I'm just wrapping up an implementation of a problem just like this in Grails (you don't specify if you're using grails, plain hibernate, plain JDBC or something else).
There isn't anything out of the box that you can get that I'm aware of. You could look at integrating with Spring Batch, but the last time I looked at it, it felt very heavy to me (and not very groovy).
If you're using plain JDBC, doing what Christoph recommends probably is the easiest thing to do (read in N rows and use GPars to spin through those rows concurrently).
If you're using grails, or hibernate, and want your worker threads to have access to the spring context for dependency injection, things get a bit more complicated.
The way I solved it is using the Grails Redis plugin (disclaimer: I'm the author) and the Jesque plugin, which is a java implementation of Resque.
The Jesque plugin lets you create "Job" classes that have a "process" method with arbitrary parameters that are used to process work enqueued on a Jesque queue.
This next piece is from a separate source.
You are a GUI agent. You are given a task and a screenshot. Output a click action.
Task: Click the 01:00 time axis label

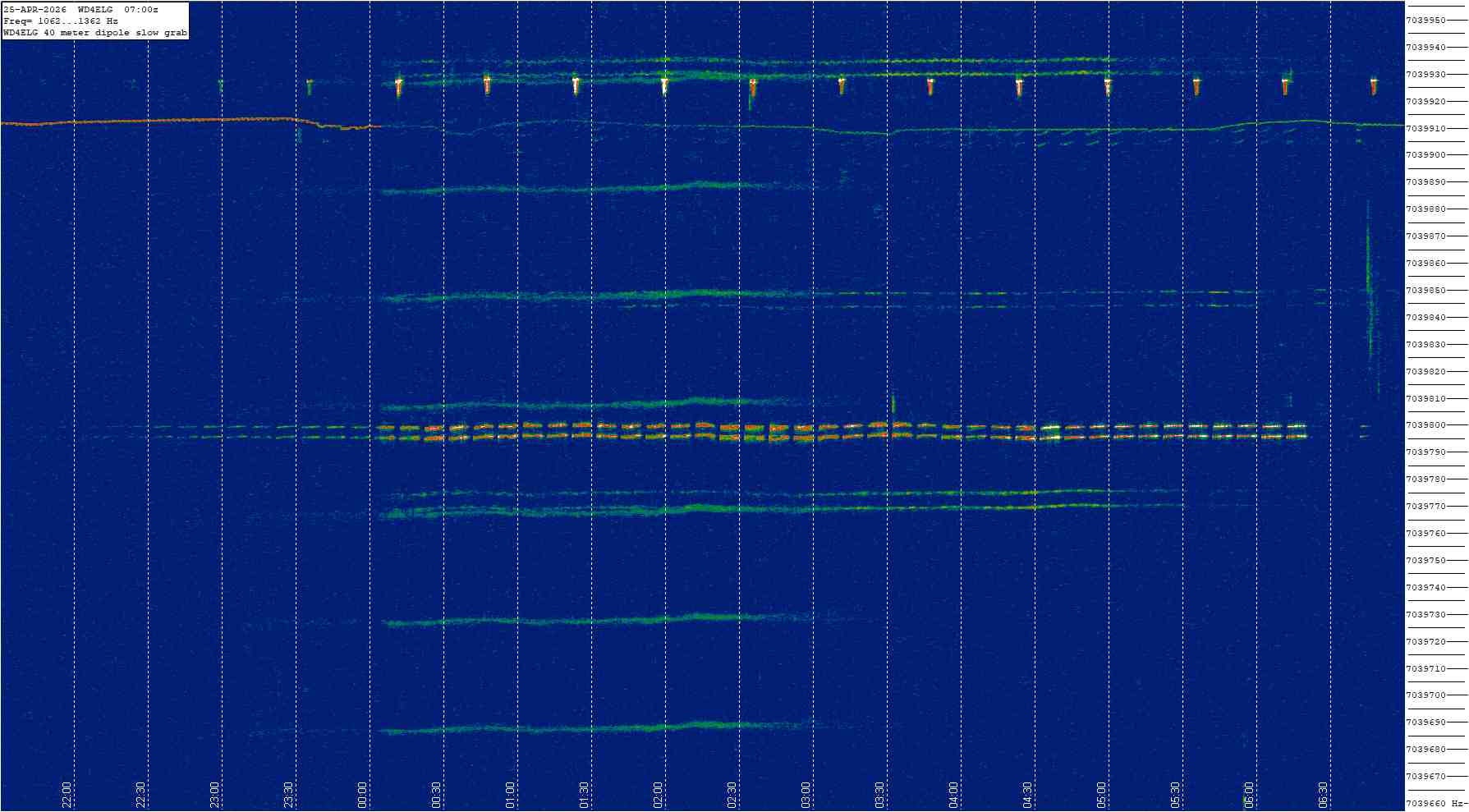(510, 794)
You can spin up as many workers as you want.
I have a file upload that an admin user can post a file to, it saves the file to disk and enqueues a job for the ProducerJob that I've created. That ProducerJob spins through the file, for each line, it enqueues a message for a ConsumerJob to pick up. The message is simply a map of the values read from the CSV file.
The ConsumerJob takes those values and creates the appropriate domain object for it's line and saves it to the database.
We already were using Redis in production so using this as a queueing mechanism made sense. We had an old synchronous load that ran through file loads serially. I'm currently using one producer worker and 4 consumer workers and loading things this way is over 100x faster than the old load was (with much better progress feedback to the end user).
I agree with the original question that there is probably room for something like this to be packaged up as this is a relatively common thing.
UPDATE: I put up a blog post with a simple example doing imports with Redis + Jesque.